[EXERCISE INSTRUCTIONS] Copy the material below without changes, from the line with "Screen dimensions: 917x626" to the line with "Screen dimensions: 2576x1398 pos(2475,391)", including both of those lines.

[RECORD SET]
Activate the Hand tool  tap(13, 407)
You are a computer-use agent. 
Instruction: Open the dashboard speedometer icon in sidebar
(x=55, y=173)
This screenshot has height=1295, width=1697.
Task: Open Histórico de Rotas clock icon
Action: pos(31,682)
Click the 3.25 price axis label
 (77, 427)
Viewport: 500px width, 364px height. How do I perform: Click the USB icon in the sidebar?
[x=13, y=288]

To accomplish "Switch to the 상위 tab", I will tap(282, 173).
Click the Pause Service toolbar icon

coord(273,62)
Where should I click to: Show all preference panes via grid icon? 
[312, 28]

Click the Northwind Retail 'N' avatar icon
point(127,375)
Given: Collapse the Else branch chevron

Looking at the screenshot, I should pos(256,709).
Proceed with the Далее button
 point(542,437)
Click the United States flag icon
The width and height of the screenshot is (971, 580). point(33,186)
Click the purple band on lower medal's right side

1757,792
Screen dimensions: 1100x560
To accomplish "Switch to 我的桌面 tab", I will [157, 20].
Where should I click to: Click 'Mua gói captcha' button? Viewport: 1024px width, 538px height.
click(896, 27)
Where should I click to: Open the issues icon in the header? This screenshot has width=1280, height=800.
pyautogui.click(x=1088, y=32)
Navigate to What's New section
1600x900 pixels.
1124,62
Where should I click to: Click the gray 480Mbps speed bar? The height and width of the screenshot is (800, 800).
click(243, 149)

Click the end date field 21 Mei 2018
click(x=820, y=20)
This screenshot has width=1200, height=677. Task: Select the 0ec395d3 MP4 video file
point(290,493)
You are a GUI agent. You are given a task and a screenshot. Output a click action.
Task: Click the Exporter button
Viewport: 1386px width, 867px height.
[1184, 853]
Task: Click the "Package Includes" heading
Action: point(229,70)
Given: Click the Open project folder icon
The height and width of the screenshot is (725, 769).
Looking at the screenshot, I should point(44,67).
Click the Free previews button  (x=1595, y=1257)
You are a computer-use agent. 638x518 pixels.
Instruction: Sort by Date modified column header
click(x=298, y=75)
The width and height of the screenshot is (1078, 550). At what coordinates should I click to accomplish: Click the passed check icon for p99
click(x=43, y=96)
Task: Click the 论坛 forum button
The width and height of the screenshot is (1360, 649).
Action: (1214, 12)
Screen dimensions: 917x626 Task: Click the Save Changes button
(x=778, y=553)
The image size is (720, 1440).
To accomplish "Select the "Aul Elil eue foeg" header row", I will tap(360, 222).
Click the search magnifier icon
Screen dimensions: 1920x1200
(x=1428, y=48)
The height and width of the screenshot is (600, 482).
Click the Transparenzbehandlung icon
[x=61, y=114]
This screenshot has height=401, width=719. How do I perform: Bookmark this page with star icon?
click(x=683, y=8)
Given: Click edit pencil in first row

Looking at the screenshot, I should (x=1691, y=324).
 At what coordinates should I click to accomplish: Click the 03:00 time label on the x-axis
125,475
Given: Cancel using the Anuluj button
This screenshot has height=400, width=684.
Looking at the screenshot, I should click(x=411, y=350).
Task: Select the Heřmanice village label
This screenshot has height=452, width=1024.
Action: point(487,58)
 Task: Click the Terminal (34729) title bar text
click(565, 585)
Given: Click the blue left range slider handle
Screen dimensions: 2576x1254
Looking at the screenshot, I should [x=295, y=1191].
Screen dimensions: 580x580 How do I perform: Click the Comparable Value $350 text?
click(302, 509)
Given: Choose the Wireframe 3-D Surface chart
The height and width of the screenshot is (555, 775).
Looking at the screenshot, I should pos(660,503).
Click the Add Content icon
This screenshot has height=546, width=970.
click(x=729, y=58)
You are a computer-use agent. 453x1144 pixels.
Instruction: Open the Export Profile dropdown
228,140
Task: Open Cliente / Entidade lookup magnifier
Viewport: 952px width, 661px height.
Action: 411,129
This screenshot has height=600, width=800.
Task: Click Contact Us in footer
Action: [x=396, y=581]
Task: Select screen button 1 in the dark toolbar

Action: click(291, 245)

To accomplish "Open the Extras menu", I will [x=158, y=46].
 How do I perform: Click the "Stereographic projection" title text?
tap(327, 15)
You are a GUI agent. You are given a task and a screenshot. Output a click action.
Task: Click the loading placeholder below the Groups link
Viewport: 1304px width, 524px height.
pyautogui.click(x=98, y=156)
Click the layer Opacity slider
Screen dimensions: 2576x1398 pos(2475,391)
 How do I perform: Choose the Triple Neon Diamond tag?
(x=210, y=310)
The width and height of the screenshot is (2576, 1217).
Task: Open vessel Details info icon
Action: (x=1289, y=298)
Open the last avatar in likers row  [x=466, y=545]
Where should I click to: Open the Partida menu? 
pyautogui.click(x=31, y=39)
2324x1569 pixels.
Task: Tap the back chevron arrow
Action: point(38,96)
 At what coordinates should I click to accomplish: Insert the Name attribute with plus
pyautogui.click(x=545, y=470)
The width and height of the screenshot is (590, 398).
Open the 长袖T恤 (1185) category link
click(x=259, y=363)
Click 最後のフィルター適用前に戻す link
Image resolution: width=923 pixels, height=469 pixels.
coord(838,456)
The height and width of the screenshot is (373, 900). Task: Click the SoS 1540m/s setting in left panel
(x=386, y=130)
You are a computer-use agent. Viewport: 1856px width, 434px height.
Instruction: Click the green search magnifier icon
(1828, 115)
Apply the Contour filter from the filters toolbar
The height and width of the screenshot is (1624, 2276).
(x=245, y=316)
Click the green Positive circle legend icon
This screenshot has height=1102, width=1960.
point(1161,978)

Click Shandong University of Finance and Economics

[RESPONSE BELOW]
Screen dimensions: 917x626 Task: Click the Save Changes button
(x=778, y=553)
The image size is (720, 1440).
To accomplish "Select the "Aul Elil eue foeg" header row", I will tap(360, 222).
Click the search magnifier icon
Screen dimensions: 1920x1200
(x=1428, y=48)
The height and width of the screenshot is (600, 482).
Click the Transparenzbehandlung icon
[x=61, y=114]
This screenshot has height=401, width=719. How do I perform: Bookmark this page with star icon?
click(x=683, y=8)
Given: Click edit pencil in first row

Looking at the screenshot, I should (x=1691, y=324).
 At what coordinates should I click to accomplish: Click the 03:00 time label on the x-axis
125,475
Given: Cancel using the Anuluj button
This screenshot has height=400, width=684.
Looking at the screenshot, I should click(x=411, y=350).
Task: Select the Heřmanice village label
This screenshot has height=452, width=1024.
Action: point(487,58)
 Task: Click the Terminal (34729) title bar text
click(565, 585)
Given: Click the blue left range slider handle
Screen dimensions: 2576x1254
Looking at the screenshot, I should [x=295, y=1191].
Screen dimensions: 580x580 How do I perform: Click the Comparable Value $350 text?
click(302, 509)
Given: Choose the Wireframe 3-D Surface chart
The height and width of the screenshot is (555, 775).
Looking at the screenshot, I should pos(660,503).
Click the Add Content icon
This screenshot has height=546, width=970.
click(x=729, y=58)
You are a computer-use agent. 453x1144 pixels.
Instruction: Open the Export Profile dropdown
228,140
Task: Open Cliente / Entidade lookup magnifier
Viewport: 952px width, 661px height.
Action: 411,129
This screenshot has height=600, width=800.
Task: Click Contact Us in footer
Action: [x=396, y=581]
Task: Select screen button 1 in the dark toolbar

Action: click(291, 245)

To accomplish "Open the Extras menu", I will [x=158, y=46].
 How do I perform: Click the "Stereographic projection" title text?
tap(327, 15)
You are a GUI agent. You are given a task and a screenshot. Output a click action.
Task: Click the loading placeholder below the Groups link
Viewport: 1304px width, 524px height.
pyautogui.click(x=98, y=156)
Click the layer Opacity slider
Screen dimensions: 2576x1398 pos(2475,391)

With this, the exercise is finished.